Create directories securely and prohibit illegal access

Currently, we use the Dir.mkdir or FileUtils.mkdir methods to create directories. They are convenient but not secure.

For example, I create a new directory under the /home directory, and the directory name is entered based on a username:

def create_user_home(username)
   Dir.mkdir("/home/#{username}")
end

When the username contains .., the parent directory restrictions can be bypassed:

create_user_home("../user1")

This will cause the directory to be created in /user1 instead of /home/user1. Although I can restrict the username, but it did not eliminate the risk fundamentally.

I think you can use File.basename(path) like this:

def create_user_home(username)
   path = File.basename(username)
   Dir.mkdir("/home/#{path}")
end

If basename does its job, this should guarantee no escaping into higher directories.

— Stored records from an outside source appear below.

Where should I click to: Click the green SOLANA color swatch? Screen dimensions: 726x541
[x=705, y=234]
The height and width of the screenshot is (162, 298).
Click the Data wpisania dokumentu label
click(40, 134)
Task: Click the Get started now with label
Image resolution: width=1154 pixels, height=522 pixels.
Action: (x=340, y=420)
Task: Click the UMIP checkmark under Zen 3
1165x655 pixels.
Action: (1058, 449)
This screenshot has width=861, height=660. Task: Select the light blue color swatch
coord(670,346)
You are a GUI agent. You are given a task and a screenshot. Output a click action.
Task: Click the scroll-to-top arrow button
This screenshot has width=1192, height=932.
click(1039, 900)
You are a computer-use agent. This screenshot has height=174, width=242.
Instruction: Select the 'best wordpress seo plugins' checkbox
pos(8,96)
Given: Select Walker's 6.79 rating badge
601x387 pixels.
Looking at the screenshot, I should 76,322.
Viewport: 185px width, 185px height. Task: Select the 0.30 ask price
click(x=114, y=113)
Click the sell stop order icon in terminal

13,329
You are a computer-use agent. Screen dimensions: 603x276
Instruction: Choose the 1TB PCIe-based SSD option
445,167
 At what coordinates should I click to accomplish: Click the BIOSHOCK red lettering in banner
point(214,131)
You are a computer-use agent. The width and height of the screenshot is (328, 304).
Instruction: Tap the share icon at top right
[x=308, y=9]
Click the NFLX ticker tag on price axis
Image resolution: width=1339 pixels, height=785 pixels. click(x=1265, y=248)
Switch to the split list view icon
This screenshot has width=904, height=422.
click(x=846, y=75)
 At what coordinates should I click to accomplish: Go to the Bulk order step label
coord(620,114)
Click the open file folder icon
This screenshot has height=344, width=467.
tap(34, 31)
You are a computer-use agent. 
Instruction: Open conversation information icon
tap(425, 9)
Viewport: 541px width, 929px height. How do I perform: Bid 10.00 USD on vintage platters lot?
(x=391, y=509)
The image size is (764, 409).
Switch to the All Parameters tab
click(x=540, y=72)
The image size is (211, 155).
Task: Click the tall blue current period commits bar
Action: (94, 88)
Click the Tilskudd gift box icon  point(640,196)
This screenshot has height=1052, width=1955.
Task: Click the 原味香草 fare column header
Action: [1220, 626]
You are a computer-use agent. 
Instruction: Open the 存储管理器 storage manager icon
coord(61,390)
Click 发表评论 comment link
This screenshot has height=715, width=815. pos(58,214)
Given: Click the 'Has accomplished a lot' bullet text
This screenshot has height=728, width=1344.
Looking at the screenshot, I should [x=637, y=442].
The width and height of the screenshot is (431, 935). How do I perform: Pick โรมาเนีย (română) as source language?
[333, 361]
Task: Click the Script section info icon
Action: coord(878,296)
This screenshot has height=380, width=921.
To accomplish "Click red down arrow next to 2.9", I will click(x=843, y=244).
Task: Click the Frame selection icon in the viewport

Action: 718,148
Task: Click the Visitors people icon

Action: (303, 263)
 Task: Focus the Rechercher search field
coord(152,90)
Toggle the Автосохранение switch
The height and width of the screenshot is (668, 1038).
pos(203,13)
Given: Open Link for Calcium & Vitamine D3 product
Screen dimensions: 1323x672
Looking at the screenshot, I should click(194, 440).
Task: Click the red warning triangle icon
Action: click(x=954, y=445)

Looking at the Crystal source, it looks like path is passed along to the C standard library mkdir:

I would just add a sanitizer to your method? Something like this:

def create_user_home(username)
  # Pre-conditions
  raise ArgumentError.new "username is nil" unless username
  raise ArgumentError.new "username is blank" if username.blank?
  
  # Sanitize username
  sanizited_username = username.gsub(/^\.\.\//, "")
  
  # Make user home directory
  Dir.mkdir("/home/#{sanitized_username}")
end
./../../home/whatever

this will still escape to higher directories and “.hello” is a legal filename.

I think using basename is safer than rolling your own protection.

2 Likes

Seems to me that if you’re worried about the value of “username” (because it is typed in by some untrusted user), then you’d use File.expand_path before doing the mkdir, check the result of that, and only do the mkdir if the full pathname is where you expect it to be.

This means this application is running as root, which is indeed dangerous.
Sometimes it’s necessary for very specific application modifying the system, but if you can avoid it - do it for this kind of security issue.

Is it possible in your case to have a dedicated user, which has only access to a specified root directory?